J’ai rejoint cette association par engagement personnel sur ces questions. Le travail de leur observatoire est très intéressant pour objectiver notre environnement. Quand je participe aux réunions de DGS, l’environnement reste très masculin. Même si j’ai été bien accueillie, il n’est pas toujours facile pour une femme assez jeune de trouver sa place. Dirigeantes & Territoires m’apporte un équilibre et m’aide à me sentir moins isolée dans ces réseaux professionnels.

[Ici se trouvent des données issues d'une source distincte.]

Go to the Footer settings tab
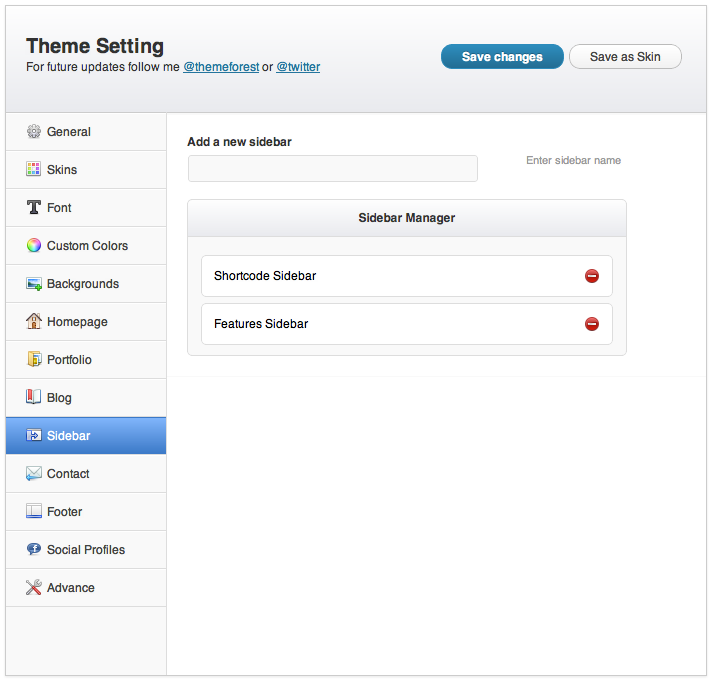 click(86, 512)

Je me suis aussi engagée dans leur dispositif de marrainage. J’ai parrainé une collègue, et, même si nous n’avons pas toujours eu des échanges explicites sur le fait d’être une femme au travail, nos préoccupations sur le management, l’animation des équipes et la conciliation travail-vie privée en tant que mères de famille étaient communes. J’ai eu la chance d’avoir des femmes à des postes de DGS comme premiers modèles dans ma carrière et je pense que cela a compté dans ma construction. Mon engagement est aussi une envie de pouvoir aider d’autres femmes à se projeter dans les responsabilités.

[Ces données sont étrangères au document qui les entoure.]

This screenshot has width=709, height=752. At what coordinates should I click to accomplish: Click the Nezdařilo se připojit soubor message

POEME, un parcours éclectique et ouvert aux cadres femmes et hommes
POEME signifie Parcours d’orientation obligatoire pour les encadrants montreuillois. Ce parcours a été lancé en janvier 2025 par la ville de Montreuil dans le cadre de sa feuille de route managériale. Son objectif est de diffuser une culture commune de l’encadrement, de renforcer les réseaux d’échange internes et l’interconnaissance mutuelle, et de permettre à chaque encadrant de prendre le temps de se former. Il s’agit d’un parcours obligatoire pour tous les encadrants de la collectivité, incluant la direction générale, les directeurs et directrices, ainsi que tous les responsables de service. Chaque encadrant doit réaliser cinq jours de formation par an dans le cadre de ce parcours. Le programme de POEME comprend des sessions obligatoires sur les valeurs de l’encadrement et sur la santé et la sécurité au travail, ainsi qu’un contenu à la carte. Parmi les propositions à la carte, on trouve des thèmes tels que : le management positif, la prévention des risques psychosociaux (focus sur le stress au travail et les violences au travail), la prise de parole en public, les clés pour oser prendre des responsabilités et le leadership, le codéveloppement professionnel, mieux se connaître pour mieux interagir avec les autres (méthodes DISC et MBTI), donner et recevoir des « feedbacks », la boîte à outils de l’encadrant·e pour animer différemment son équipe.
La formation est organisée en interne, avec des formateurs issus de la collectivité et l’aide de prestataires externes, dans l’espoir que le Centre national de la fonction publique territoriale (CNFPT) viendra compléter l’offre. Bien que le parcours ne propose pas de formations spécifiquement ciblées sur les femmes, en le rendant obligatoire pour tous les encadrants, la ville de Montreuil garantit que toutes les femmes encadrantes bénéficient d’au moins cinq jours de formation par an, répondant ainsi à un enjeu d’inégal accès à la formation mentionné dans leur plan d’action pour l’égalité professionnelle. Nora Saint-Gal, la DGS, espère que ce parcours contribuera à un climat de travail plus inclusif et respectueux des différences, bénéficiant à tous les agents.